Connector keying is an old art, and many forms of keying devices have been used in the past.
The need for keying electrical connectors has been long understood. Especially with multiple-contact electrical connectors, it is often necessary to prevent connecting two electrical connectors together, e.g., when in the wrong orientation or when connection to the wrong mating connector is to be avoided. Many electronic devices today utilize connectors in which the contacts are equally spaced along straight rows and are symmetrical relative to a center line of the connector. Should the plug and receptacle be reversed and coupled together, electrical connections will be made between the two connector parts, which could have catastrophic results.
Furthermore, because of intentionally imposed limitations on the number of contacts of a multi-contact connector, an electronic apparatus may be assembled with several multi-contact connectors to mate with corresponding connectors, which may be chassis mounted or printed circuit board-mounted. In these apparatuses, if the connectors are all of the same type, i.e., same number of contacts and same physical shape, the connector parts can be mistakenly inserted onto a mating connector adjacent the one intended to be connected due to the usual allowance for slack in the wiring. In other words, it is not possible under certain circumstances to prevent malfunctions due to misconnection merely by limiting the length of wire leading to the free connector part or parts.

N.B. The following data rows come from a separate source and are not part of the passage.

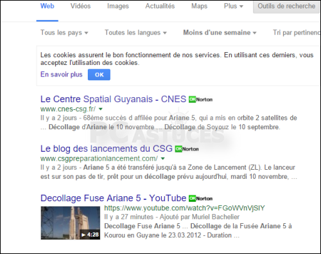This screenshot has height=254, width=321.
Task: Switch to the Images tab
Action: click(x=118, y=6)
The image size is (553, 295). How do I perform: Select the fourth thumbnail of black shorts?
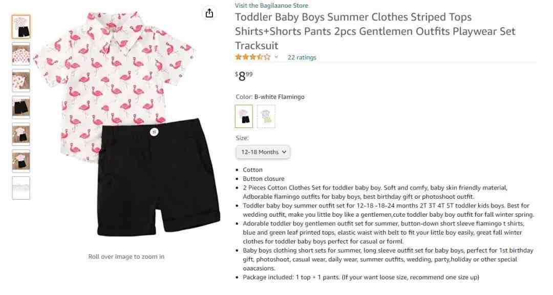(21, 107)
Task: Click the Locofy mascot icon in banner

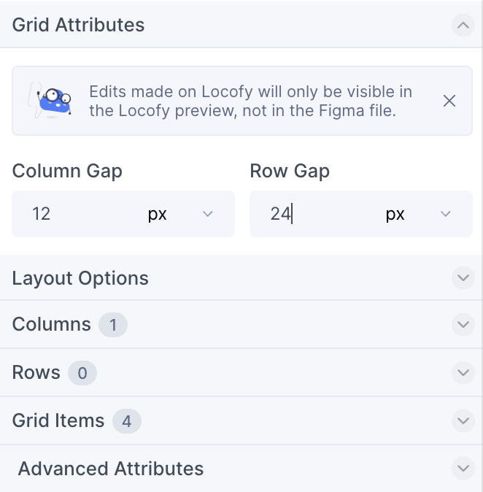Action: click(x=50, y=101)
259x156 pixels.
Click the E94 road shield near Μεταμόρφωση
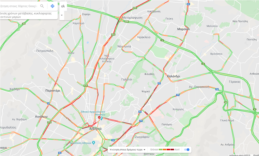[127, 22]
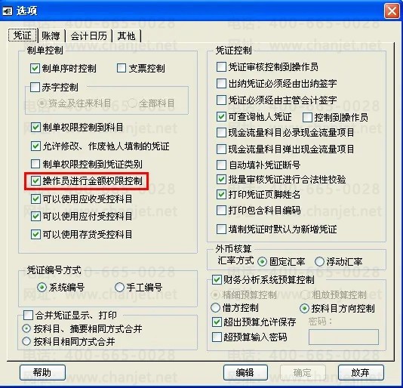403x388 pixels.
Task: Open the 会计日历 tab
Action: 88,35
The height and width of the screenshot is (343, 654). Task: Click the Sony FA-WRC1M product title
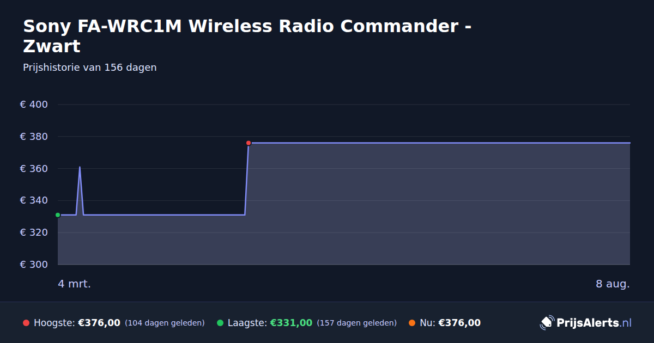[247, 36]
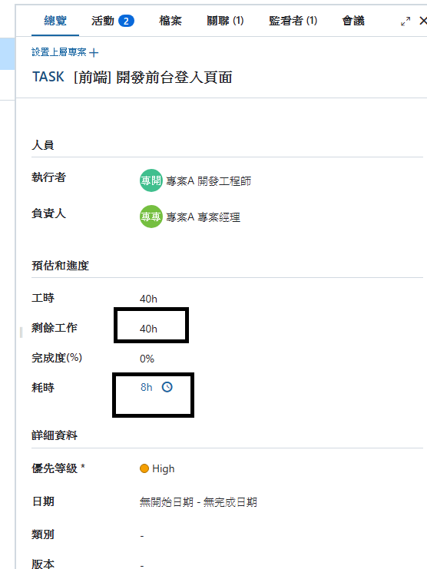Switch to the 關聯 (1) tab
Image resolution: width=427 pixels, height=569 pixels.
225,21
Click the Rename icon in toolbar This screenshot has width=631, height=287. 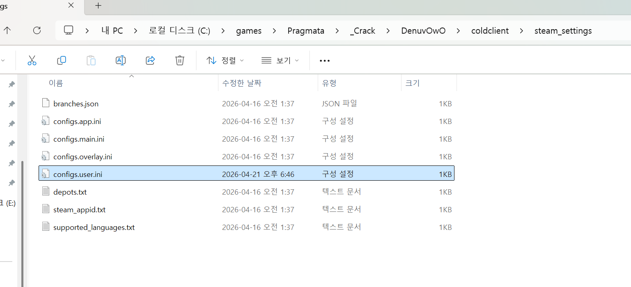[x=121, y=60]
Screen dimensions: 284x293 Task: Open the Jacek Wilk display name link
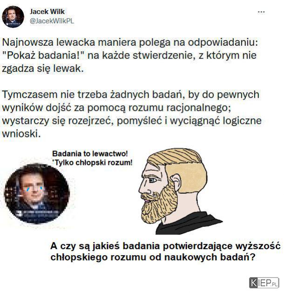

In the prior art, one device which has been used to avoid the problems discussed above has a raised key on the outer surface of one connector part and a mating groove aligned with the key in the other connector part, with the key nesting in the groove when the connectors are properly connected. However, when more than one connector pair is used in a system, different connector parts must be chosen which have a different keying configuration of key and groove. This type of keying requires a variety of differently keyed connectors and consequently results in parts control and logistics problems. This solution to the problem is also uneconomical, involving higher costs due to the necessity of preparing many sets of expensive molds for making the connector parts.
Another prior art solution to the above-noted problem involves one of the series of female contacts of the female connector part and cutting off the male contact of the male connector part corresponding to the plugged female contact. Thus there is only one orientation of connector parts that is possible for mating, namely with the plugged female contact aligned with the cut-off male contact. Reverse orientation and incorrect selection of mating connector parts is therefore avoided. The advantage that these types of devices have over the aforementioned device is that all connector parts share a common mold. On the other hand, it is necessary to sacrifice one contact position and labor costs also increase, the contact loss can also be very disadvantageous when there is limited space within the apparatus for installing and connecting the connectors.